Potremmo dire che il proposito fichtiano è quello di sottomettere alla razionalità tutto ciò che non è dotato di ragione o non prodotto direttamente e consapevolmente dalla ragione: gli impulsi e le passioni innanzitutto, e il mondo delle cose sensibili.

L’opera dell’attività razionale, la capacità di dominare la natura in noi e fuori di noi, elevando la sensibilità e subordinandola alla ragione, è ciò che Fichte chiama cultura.

L’uomo ha la missione di plasmare se stesso, attuando nella vita quotidiana quell’impegno etico in cui consiste la sua libertà.

Questo è il fine della cultura, che implica l’idea di una educazione e di una formazione continua, attuata grazie alla ragione, che sottomette gli istinti e la sensibilità, subordinando la materia allo spirito, al pensiero.

La perfezione dell’uomo è intesa dunque come continua conquista, come perfezionamento all’infinito, cui la cultura o educazione sono dirette.

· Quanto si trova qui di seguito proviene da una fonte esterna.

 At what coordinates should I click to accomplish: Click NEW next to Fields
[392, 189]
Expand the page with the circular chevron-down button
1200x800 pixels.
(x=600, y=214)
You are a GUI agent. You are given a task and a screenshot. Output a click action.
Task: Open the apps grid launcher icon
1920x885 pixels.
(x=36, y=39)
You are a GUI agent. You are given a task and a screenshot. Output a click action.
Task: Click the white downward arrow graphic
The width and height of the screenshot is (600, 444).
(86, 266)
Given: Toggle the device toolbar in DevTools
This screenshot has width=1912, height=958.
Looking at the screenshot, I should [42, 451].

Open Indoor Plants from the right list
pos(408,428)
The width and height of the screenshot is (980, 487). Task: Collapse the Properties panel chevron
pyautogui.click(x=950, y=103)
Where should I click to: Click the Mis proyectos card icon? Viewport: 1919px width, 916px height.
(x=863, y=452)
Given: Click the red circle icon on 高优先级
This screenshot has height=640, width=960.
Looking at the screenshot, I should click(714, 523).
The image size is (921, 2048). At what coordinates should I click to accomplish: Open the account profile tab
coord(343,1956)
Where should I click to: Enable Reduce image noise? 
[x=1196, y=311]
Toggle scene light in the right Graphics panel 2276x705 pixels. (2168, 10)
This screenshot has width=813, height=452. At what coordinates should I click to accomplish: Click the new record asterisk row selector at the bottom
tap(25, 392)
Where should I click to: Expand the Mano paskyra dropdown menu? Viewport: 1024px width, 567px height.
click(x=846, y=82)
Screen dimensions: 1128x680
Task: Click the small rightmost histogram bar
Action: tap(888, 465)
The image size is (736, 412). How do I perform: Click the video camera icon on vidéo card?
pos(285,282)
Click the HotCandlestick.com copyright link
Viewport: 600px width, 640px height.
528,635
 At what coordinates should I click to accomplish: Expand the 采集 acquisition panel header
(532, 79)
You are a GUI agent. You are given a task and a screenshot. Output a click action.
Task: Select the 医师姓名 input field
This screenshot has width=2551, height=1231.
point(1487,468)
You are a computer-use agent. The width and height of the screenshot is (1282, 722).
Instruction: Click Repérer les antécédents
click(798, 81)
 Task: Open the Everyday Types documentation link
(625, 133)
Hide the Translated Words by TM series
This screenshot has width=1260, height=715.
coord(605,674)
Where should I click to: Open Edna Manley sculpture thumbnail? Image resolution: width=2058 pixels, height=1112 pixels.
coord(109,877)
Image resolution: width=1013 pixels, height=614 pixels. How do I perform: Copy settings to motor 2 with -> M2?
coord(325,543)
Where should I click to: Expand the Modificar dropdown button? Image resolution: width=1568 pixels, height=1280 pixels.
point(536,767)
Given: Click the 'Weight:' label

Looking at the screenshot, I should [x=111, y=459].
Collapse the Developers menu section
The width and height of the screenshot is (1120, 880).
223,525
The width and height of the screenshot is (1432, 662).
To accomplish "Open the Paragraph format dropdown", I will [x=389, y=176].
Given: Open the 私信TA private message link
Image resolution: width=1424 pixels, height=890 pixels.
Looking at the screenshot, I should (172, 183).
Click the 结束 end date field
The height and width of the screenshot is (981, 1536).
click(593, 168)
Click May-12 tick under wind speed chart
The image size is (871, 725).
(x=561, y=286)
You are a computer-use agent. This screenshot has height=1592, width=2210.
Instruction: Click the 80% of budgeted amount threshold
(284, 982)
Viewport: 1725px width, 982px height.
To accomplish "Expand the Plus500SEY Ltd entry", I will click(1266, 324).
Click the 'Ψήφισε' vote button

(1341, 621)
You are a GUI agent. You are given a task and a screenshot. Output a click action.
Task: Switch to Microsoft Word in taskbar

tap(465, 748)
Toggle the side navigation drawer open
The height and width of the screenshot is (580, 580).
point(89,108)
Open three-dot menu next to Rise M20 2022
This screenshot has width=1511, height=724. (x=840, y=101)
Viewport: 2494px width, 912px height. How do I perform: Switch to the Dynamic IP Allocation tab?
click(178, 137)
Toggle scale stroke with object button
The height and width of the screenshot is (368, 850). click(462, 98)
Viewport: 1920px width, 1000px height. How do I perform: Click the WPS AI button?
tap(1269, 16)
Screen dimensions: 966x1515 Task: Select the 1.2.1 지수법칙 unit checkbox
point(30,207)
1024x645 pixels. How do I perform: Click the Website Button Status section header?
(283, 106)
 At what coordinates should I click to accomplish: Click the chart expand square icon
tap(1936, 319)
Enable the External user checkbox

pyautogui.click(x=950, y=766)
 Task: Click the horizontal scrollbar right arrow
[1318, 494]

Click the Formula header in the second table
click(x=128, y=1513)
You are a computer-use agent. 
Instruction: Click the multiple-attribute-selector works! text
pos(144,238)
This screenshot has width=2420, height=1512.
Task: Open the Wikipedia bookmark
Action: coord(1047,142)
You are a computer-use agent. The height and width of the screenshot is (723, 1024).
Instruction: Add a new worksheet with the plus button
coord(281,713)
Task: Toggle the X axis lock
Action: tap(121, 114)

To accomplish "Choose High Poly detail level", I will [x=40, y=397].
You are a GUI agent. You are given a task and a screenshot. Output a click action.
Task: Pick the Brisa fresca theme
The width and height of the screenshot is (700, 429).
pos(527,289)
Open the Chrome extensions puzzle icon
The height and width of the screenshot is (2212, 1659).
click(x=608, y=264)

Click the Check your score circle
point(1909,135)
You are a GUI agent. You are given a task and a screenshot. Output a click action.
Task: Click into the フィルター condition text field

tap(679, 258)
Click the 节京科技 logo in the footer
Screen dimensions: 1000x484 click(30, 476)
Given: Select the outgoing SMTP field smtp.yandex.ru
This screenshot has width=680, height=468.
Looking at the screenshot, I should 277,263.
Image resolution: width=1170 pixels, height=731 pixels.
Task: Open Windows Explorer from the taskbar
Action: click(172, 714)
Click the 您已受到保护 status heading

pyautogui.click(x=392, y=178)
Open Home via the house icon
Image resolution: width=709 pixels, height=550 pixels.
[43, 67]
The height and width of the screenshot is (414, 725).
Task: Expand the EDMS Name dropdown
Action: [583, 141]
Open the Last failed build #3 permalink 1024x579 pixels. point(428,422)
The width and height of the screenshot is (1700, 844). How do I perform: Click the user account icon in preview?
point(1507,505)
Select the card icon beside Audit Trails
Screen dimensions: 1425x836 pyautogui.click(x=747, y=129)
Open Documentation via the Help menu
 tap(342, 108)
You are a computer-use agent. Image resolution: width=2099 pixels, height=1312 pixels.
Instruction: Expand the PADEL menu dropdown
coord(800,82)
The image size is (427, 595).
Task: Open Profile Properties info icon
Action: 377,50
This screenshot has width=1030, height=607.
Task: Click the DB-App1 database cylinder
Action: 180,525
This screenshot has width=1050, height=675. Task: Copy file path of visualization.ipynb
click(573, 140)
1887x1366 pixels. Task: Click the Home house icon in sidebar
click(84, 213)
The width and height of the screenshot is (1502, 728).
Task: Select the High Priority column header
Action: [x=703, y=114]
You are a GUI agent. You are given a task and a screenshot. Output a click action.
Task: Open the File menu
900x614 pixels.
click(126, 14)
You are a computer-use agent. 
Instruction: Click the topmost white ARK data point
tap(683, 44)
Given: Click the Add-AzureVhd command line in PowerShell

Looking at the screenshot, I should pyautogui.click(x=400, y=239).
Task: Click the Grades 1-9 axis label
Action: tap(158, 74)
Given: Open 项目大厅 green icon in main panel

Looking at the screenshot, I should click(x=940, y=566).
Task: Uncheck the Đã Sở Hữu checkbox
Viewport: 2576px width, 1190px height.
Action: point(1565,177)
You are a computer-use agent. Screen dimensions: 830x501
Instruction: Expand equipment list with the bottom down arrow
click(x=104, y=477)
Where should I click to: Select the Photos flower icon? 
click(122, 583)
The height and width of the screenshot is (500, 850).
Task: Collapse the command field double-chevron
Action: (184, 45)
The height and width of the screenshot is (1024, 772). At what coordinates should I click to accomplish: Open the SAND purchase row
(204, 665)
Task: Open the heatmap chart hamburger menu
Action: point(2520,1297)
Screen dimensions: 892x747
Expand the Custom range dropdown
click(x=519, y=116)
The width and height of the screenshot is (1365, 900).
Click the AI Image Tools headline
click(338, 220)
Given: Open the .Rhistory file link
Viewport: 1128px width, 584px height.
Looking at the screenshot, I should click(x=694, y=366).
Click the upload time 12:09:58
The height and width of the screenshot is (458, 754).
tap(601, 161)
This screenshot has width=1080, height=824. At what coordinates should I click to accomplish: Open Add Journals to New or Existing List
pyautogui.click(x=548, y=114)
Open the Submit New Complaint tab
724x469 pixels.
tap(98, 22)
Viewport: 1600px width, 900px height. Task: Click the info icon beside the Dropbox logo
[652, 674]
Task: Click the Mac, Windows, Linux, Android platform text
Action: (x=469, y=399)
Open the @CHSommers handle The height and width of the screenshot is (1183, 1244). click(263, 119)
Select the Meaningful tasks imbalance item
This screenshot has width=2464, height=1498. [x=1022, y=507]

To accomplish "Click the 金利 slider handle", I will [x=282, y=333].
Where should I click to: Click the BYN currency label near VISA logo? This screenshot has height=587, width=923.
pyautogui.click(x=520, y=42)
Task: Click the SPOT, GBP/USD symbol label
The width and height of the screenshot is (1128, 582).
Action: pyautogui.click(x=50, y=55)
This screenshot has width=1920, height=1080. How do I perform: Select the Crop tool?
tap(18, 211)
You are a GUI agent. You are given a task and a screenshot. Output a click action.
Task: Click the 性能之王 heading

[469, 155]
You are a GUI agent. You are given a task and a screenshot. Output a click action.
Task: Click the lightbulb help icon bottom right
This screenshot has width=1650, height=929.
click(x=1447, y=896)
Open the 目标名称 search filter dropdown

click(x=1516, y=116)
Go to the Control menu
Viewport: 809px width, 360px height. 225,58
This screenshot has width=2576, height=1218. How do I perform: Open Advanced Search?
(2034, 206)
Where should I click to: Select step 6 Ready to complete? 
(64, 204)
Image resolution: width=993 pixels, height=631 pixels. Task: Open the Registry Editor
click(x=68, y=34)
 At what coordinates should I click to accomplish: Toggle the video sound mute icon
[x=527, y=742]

Con le parole del filosofo: “L’uomo esiste per divenire egli stesso sempre migliore moralmente e per rendere migliore materialmente e (se consideriamo l’uomo nella società) moralmente tutto quanto lo circonda, conquistandosi così una felicità sempre maggiore”.

Vi è dunque – per Fichte – un ruolo morale della cultura, ed è ciò che è espresso nell’opera considerata il capolavoro fichtiano, La missione del dotto, raccolta di cinque lezioni di educazione morale tenuta a Jena nel 1794, dove la classe dei dotti, ossia degli intellettuali, occupa un ruolo altamente onorevole nella società: essi hanno il compito dell’educazione degli altri uomini; promuovendo il progresso e lo sviluppo della cultura, il dotto guida la formazione morale e spirituale del genere umano.

Questo perfezionamento morale dell’uomo è per Fichte un compito altissimo, ma anche infinito, mentre il dotto – proprio in ragione di questa missione educativa, e in quanto maestro – dev’essere l’uomo moralmente migliore del suo tempo.